Sometimes tracking down 404 errors (HTTP “Resource not found”) on a web site is easy to do, but I ran into a tricky case yesterday that took me the better part of the afternoon to resolve. I want to share the steps I walked through in the hopes it saves someone else some time.
If you run a web site you’ll want to periodically verify that your site is being crawled properly by search engines. Both Google Webmaster tools and Bing Webmaster give you a handy “crawl errors” list which shows URLs the search engine fails to index, and the corresponding “origin” pages that link to the problem URLs.
This weekend I checked on Google Webmaster and was surprised to find a few hundred 404 errors in recent crawls of 5 Blocks Out. (There were no matching errors on Bing, and I’m still not sure why.)

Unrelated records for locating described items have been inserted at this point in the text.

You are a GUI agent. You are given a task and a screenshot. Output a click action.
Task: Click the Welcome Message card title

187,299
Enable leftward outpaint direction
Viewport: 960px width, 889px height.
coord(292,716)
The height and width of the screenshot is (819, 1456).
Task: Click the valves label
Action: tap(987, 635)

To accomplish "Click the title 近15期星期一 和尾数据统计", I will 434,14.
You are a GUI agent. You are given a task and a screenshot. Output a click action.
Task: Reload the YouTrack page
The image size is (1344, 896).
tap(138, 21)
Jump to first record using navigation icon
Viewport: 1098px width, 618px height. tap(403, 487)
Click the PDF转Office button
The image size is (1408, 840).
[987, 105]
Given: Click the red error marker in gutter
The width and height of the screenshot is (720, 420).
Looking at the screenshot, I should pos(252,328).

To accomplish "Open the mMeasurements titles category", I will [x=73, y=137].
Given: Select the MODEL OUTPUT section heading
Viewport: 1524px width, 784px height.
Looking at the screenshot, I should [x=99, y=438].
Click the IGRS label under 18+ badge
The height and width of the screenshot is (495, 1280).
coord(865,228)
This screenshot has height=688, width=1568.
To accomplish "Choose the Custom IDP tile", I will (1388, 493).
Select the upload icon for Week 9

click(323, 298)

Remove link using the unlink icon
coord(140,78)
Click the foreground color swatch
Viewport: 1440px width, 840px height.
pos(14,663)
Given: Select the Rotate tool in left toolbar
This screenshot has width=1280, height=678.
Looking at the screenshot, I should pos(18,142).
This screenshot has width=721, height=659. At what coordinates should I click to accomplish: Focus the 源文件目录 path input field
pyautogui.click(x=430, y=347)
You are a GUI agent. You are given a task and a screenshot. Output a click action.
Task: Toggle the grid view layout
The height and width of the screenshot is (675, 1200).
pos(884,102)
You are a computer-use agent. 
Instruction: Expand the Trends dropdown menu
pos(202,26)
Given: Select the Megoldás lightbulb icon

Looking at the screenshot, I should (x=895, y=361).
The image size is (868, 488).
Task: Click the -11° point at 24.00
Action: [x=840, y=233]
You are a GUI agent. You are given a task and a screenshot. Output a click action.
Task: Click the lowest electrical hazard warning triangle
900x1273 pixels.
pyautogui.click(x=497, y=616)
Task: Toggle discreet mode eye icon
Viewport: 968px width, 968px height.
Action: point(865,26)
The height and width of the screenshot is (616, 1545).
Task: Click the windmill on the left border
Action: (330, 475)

Warning: from here on, this blog post gets ugly. Skip to “Lessons Learned” below if you just want the punchline.
All the URLs looked similar to this:
5blocksout.com/q5E3Q1Db7SpV45DINIfRr28pnGRt5G/ujfe3SPV36M=
In other words, each URL had a path consisting of a long string of alphanumeric characters, and ending with an equals sign.
We don’t support URLs like this on 5 Blocks Out, hence all the 404 errors. But where were they coming from?
The crawl errors report listed many different 5 Blocks Out web pages as the origins for these problem URLs. The next step was obvious, then: look at the source code for each origin page containing a problem URL, and then fix the problem. Well, it turned out that none of the origin pages actually contained any of these problem URLs. Googlebot had discovered these URLs at crawl time, but I couldn’t find any them myself. Phantom URLs.
I cleared my browser cache and tried again, with the same results. Then I tried wget, to more closely mimic what Googlebot would see. Again, same results: I couldn’t find any of these supposed 404 URLs on the origin pages.
My hypotheses at this point were not pretty:
- A bug in the application is intermittently generating bad URLs.
- The pages contain poorly formed HTML, which is causing Googlebot (but not Bing) to parse them incorrectly.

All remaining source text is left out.